See my post about a neck hematoma not causing a problem in an intubated patient. I agree with you on that.

In an unintubated patient a neck hematoma can be a problem. Again, hasn't happened to be me, but has happened to 2 people I know who were solid residents using u/s in difficult necks. I doubt it was from vein. I suspect there was some sort unrecognized carotid stick, the lines were in the vein, The carotid wasn't dilated. No big hematoma at time of placement. Then 30 min to an hour later patient has unstable airway and dies. Even if it doesn't cause a problem you're gonna be pretty nervous for a while.

They didn't open up the neck hematoma in either case, but I think this is going to be easier said than done, as opposed to bleeding from a carotid endarectomy or thyroidectomy where you can just cut the suture line and the deep space is open. This is going to be an epic flail if the patient survives.

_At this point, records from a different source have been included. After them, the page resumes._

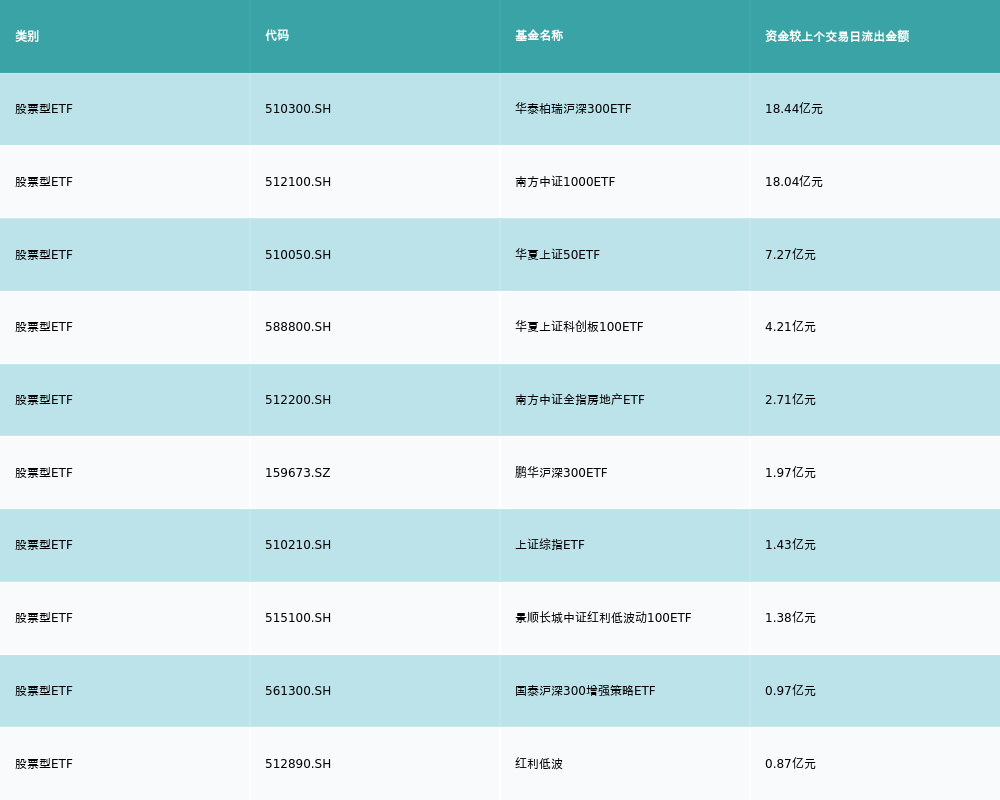The width and height of the screenshot is (1000, 800).
Task: Click fund code 159673.SZ
Action: (297, 473)

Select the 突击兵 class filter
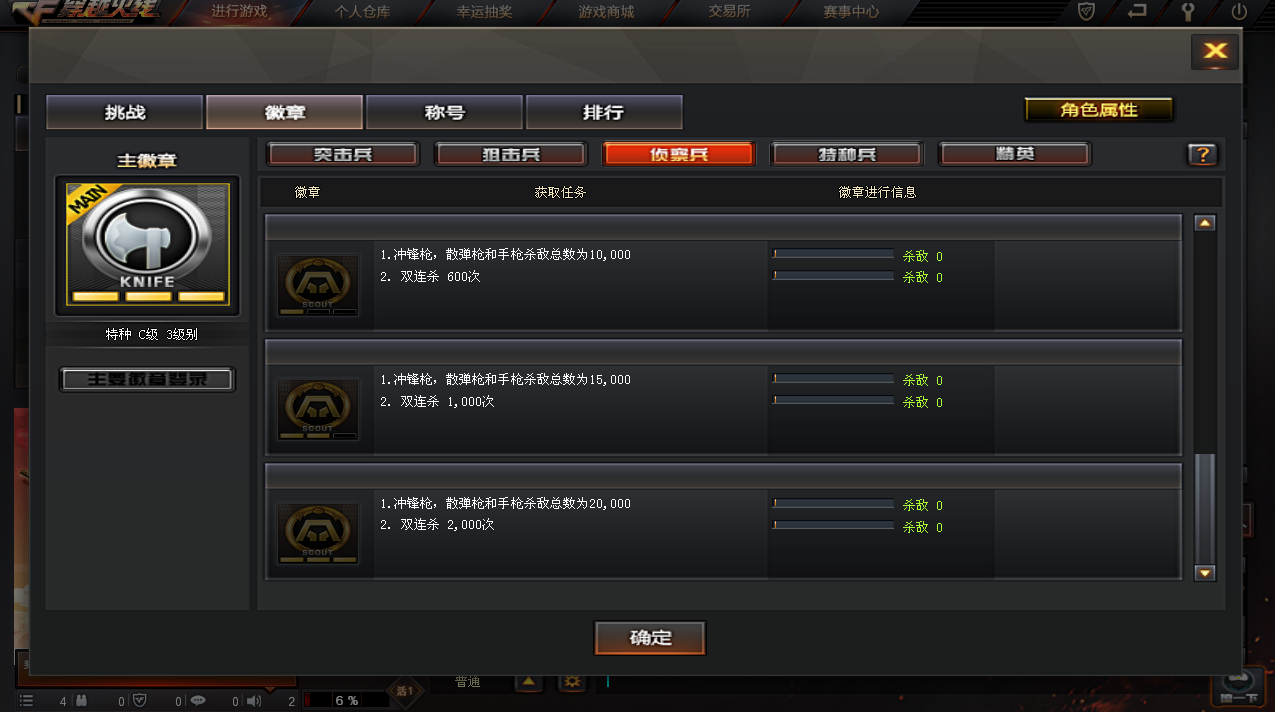tap(342, 154)
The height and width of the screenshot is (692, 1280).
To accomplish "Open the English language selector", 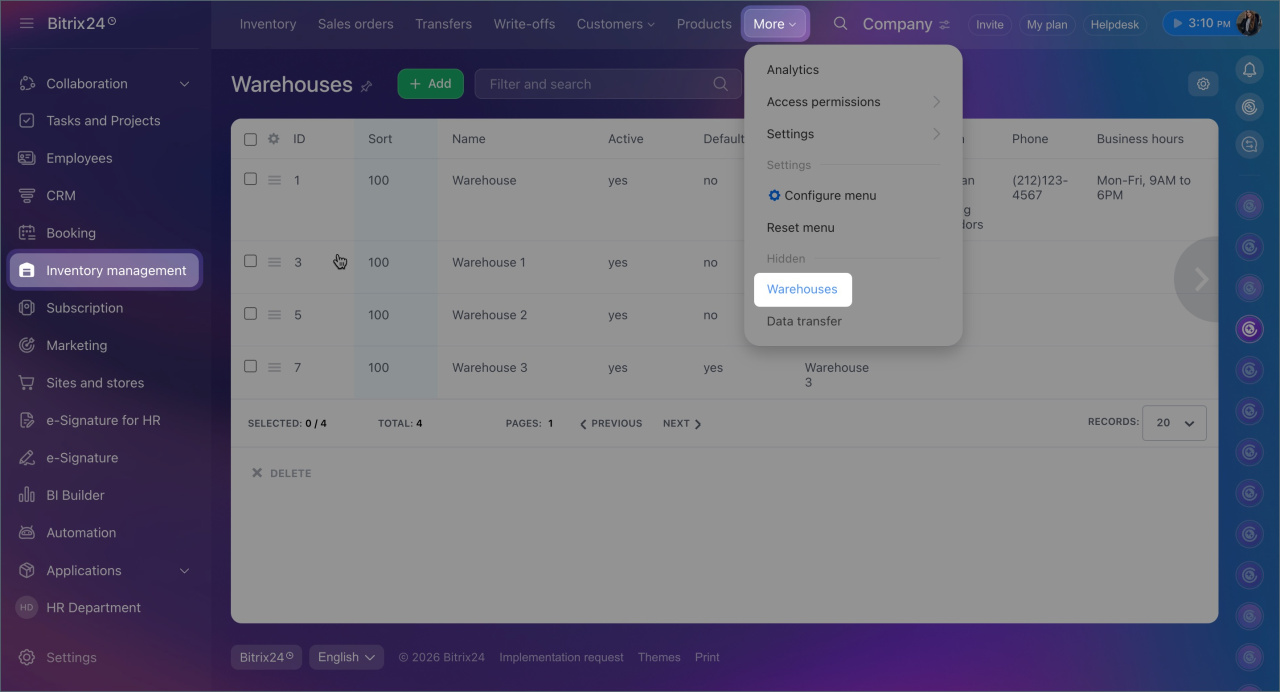I will 347,657.
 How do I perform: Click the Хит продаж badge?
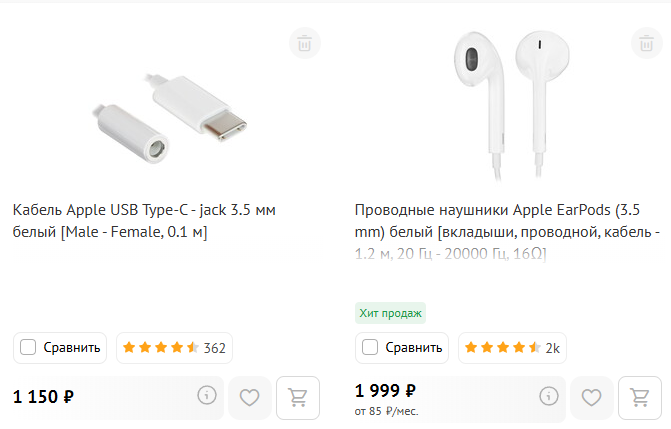click(391, 313)
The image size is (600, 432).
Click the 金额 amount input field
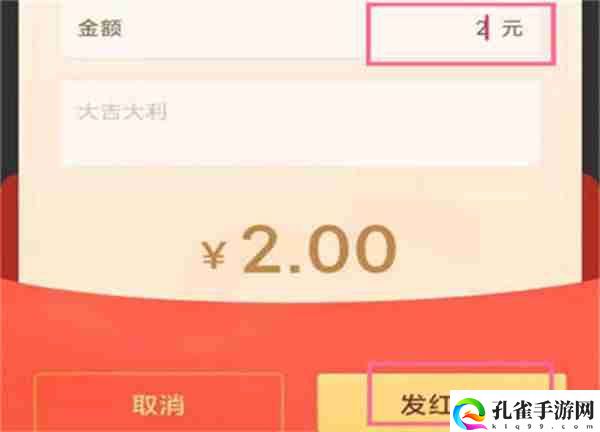[x=461, y=34]
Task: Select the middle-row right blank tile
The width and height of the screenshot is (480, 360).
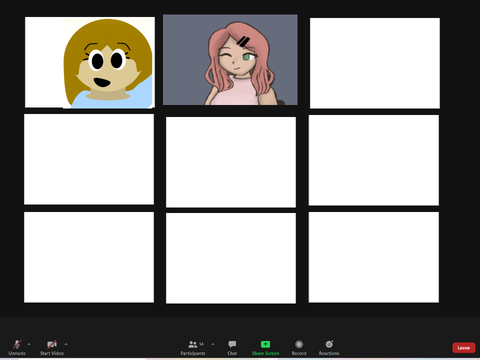Action: click(x=374, y=160)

I think you guys are overstating the risk of an rp bleed. Again if you stick the groin in the right place the risk of rp bleed is essentially 0, you'll get a thigh or groin hematoma, and teh artery and vein are compressible. If for some reason you stick femoral artery and it bleeds into the rp that isn't that hard to control surgically, You have a small hole in the femoral arery in the groin. The rp hematoma you can't cotnrol surgically are spontaneous ones from lumbars and such. Besides they almost all stop and tamponade off as soon as coagulopathy is corrected. In the mean time the bleeding would be slow and you could keep up with transfusions...... and you're not slashing somebodies neck open at bedside. I say would and could cause, again I can't remember this happening from a cvc, I'm sure it has, but most of the time I've seen after a cardiac cath where where there was a dilator in the artery or it's spontaneous. If you want to talk about uncontrollable the perforation of the L IJ/ SCV confluence via a dilator would be much worse.

Whoever said femorals had a 3-4 higher infection rate than IJ's. That's just not true

Ann Intern Med. 2012 Nov 20;157(10):JC5-8. doi: 10.7326/0003-4819-157-10-201211200-02008.
Review: Femoral and subclavian or internal jugular venous catheters do not differ for bloodstream infections.
Whalen F.


That being said. If the patient described above had a normal iNR and didn't have hostile neck anatomy, I'd put in the IJ, but again I think a femoral line is an reasonable choice in an unintubated or squirrelly supercoagulopathic patient

That is a newer paper that I was not aware of, November 2012 roughly 10 weeks old looks like, thanks for bringing it to my attention. The prior article in NEJM from 2-3 years ago showed differences in infection rates.